• **Supplied material**:
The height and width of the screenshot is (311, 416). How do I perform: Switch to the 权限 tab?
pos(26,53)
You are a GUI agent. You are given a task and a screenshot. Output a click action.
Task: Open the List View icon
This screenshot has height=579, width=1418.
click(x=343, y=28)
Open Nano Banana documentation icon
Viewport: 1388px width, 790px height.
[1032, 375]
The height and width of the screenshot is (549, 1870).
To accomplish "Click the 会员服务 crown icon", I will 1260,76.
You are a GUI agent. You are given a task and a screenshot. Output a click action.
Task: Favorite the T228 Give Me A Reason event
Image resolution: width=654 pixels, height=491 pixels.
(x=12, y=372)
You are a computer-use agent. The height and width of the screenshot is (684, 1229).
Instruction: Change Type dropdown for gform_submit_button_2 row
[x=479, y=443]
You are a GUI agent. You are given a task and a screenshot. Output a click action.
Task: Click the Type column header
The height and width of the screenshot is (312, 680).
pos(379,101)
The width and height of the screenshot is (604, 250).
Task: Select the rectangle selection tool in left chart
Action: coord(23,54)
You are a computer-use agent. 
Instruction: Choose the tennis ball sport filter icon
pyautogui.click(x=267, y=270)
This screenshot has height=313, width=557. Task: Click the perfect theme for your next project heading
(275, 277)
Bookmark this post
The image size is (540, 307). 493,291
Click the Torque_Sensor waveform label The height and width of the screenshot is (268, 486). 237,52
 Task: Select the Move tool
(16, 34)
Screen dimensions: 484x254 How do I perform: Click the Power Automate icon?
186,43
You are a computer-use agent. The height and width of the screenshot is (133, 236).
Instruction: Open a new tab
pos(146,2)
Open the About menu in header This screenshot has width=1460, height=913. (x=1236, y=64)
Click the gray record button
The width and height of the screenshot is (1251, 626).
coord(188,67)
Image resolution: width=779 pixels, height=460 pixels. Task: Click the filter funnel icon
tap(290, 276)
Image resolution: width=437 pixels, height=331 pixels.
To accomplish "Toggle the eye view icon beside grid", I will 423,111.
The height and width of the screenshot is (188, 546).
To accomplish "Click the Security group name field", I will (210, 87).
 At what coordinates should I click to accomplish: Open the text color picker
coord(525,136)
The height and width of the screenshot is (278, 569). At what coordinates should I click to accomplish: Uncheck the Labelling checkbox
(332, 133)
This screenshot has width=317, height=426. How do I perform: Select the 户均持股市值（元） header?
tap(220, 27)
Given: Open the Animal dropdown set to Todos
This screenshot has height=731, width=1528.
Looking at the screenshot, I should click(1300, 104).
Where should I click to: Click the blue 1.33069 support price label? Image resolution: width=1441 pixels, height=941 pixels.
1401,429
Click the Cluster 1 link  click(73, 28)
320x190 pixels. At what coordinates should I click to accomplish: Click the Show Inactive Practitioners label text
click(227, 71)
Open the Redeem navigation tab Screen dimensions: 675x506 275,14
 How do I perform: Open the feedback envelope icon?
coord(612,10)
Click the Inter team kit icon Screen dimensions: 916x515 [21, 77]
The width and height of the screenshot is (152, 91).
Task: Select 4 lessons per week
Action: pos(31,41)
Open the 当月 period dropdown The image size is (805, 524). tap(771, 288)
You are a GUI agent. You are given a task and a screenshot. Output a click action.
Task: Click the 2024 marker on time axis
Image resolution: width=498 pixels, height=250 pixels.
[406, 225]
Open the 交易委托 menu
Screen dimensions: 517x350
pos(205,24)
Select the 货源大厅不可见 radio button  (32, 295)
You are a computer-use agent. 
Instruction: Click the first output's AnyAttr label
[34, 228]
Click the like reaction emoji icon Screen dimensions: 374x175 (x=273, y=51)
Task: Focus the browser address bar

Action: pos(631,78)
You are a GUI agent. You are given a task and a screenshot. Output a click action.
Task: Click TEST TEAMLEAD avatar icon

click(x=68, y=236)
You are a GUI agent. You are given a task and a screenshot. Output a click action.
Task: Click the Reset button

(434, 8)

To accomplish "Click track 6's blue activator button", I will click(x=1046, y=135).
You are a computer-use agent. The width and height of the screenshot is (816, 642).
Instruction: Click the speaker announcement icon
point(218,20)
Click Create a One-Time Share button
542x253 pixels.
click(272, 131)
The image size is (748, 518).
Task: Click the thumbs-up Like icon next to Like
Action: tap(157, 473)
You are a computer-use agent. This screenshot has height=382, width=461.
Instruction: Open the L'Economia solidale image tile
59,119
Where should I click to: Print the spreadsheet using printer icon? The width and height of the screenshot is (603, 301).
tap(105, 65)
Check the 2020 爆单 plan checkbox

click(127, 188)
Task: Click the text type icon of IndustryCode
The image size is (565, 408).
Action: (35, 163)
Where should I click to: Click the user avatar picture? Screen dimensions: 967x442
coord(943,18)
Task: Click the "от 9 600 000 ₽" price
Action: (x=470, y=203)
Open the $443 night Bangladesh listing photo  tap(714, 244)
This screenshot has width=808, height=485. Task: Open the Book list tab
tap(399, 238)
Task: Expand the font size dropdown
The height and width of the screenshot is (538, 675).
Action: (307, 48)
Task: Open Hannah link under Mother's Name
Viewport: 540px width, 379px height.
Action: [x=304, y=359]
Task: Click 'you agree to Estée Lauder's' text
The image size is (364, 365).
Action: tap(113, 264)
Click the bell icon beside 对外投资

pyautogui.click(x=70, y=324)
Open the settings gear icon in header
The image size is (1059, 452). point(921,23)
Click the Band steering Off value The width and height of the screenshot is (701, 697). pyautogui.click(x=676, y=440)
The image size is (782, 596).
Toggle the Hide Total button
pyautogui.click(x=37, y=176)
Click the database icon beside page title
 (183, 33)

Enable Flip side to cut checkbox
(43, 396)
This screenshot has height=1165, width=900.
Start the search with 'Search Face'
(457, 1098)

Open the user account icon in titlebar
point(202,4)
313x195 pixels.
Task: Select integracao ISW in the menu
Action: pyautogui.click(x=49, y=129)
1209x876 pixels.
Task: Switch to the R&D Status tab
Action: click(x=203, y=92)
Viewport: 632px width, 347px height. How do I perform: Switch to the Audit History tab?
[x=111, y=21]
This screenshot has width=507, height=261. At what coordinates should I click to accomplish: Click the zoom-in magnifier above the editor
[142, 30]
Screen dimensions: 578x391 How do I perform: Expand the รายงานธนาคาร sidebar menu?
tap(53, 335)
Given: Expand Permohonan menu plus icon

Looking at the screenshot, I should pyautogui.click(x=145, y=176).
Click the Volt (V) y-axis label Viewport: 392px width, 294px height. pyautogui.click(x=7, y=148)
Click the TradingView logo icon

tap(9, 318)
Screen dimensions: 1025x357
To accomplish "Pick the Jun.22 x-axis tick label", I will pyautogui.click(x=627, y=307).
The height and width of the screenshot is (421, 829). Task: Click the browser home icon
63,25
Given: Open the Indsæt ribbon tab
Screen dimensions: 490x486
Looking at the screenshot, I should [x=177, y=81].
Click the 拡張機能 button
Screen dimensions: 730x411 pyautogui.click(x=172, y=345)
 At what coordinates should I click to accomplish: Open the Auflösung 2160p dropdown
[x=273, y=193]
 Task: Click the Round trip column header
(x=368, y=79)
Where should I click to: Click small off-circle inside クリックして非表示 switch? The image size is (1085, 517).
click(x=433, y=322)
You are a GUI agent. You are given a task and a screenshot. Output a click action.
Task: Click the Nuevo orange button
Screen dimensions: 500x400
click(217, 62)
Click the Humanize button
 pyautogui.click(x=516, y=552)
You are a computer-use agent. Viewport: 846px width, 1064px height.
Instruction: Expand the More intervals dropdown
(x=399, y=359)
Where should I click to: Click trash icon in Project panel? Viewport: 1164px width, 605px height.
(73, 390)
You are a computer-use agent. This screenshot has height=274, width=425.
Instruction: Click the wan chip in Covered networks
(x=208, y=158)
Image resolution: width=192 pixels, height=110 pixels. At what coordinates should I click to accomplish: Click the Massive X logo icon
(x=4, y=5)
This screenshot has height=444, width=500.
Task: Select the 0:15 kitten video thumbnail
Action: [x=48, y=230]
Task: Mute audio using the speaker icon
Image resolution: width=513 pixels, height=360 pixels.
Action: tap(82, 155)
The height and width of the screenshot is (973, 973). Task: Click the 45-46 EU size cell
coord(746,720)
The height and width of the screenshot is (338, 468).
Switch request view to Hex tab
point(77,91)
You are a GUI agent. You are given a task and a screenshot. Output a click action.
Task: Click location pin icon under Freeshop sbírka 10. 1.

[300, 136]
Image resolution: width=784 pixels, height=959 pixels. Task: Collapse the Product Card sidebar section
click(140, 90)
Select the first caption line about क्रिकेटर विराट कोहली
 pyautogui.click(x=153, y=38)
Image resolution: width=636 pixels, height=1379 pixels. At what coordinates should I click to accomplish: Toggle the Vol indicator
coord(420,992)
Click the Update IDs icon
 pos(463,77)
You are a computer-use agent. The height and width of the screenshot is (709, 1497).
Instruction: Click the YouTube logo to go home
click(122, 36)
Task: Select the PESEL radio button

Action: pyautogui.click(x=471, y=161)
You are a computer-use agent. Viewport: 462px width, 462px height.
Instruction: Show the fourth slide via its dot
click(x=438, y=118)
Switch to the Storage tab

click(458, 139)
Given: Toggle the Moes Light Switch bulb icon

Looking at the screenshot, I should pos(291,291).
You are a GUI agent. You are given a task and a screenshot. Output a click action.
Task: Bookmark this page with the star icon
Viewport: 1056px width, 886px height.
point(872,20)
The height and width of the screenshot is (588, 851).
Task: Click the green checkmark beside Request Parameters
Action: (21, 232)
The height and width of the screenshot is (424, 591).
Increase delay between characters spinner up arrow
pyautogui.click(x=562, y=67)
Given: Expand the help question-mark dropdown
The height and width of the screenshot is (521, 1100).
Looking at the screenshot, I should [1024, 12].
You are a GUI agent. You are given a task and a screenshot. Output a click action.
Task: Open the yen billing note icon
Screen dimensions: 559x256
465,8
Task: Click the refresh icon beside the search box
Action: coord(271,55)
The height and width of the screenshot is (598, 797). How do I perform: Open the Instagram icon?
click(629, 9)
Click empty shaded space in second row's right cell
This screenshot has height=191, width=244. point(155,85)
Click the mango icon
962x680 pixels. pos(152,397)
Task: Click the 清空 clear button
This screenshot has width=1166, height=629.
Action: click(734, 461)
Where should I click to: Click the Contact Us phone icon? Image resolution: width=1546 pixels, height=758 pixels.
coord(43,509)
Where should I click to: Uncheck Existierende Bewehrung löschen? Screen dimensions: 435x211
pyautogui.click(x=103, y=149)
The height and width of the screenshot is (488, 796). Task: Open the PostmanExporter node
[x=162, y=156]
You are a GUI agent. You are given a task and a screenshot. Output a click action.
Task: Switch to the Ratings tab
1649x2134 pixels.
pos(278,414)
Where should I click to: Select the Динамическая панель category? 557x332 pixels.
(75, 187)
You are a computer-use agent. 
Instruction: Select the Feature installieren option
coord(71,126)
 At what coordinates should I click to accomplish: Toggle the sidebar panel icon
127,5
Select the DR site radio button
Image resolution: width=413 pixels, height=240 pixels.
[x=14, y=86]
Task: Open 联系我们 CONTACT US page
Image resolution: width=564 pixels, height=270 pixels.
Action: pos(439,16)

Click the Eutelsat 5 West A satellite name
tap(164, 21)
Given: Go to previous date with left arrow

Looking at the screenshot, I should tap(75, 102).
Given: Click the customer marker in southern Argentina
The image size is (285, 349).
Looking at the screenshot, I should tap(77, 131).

• **About this exercise**:
Among the lines above, repeat exactly those from the line with "Where should I click to: Print" to the line with "Task: Open Hannah link under Mother's Name", counting both ends.

• **Result**:
Where should I click to: Print the spreadsheet using printer icon? The width and height of the screenshot is (603, 301).
tap(105, 65)
Check the 2020 爆单 plan checkbox

click(127, 188)
Task: Click the text type icon of IndustryCode
The image size is (565, 408).
Action: (35, 163)
Where should I click to: Click the user avatar picture? Screen dimensions: 967x442
coord(943,18)
Task: Click the "от 9 600 000 ₽" price
Action: (x=470, y=203)
Open the $443 night Bangladesh listing photo  tap(714, 244)
This screenshot has width=808, height=485. Task: Open the Book list tab
tap(399, 238)
Task: Expand the font size dropdown
The height and width of the screenshot is (538, 675).
Action: (307, 48)
Task: Open Hannah link under Mother's Name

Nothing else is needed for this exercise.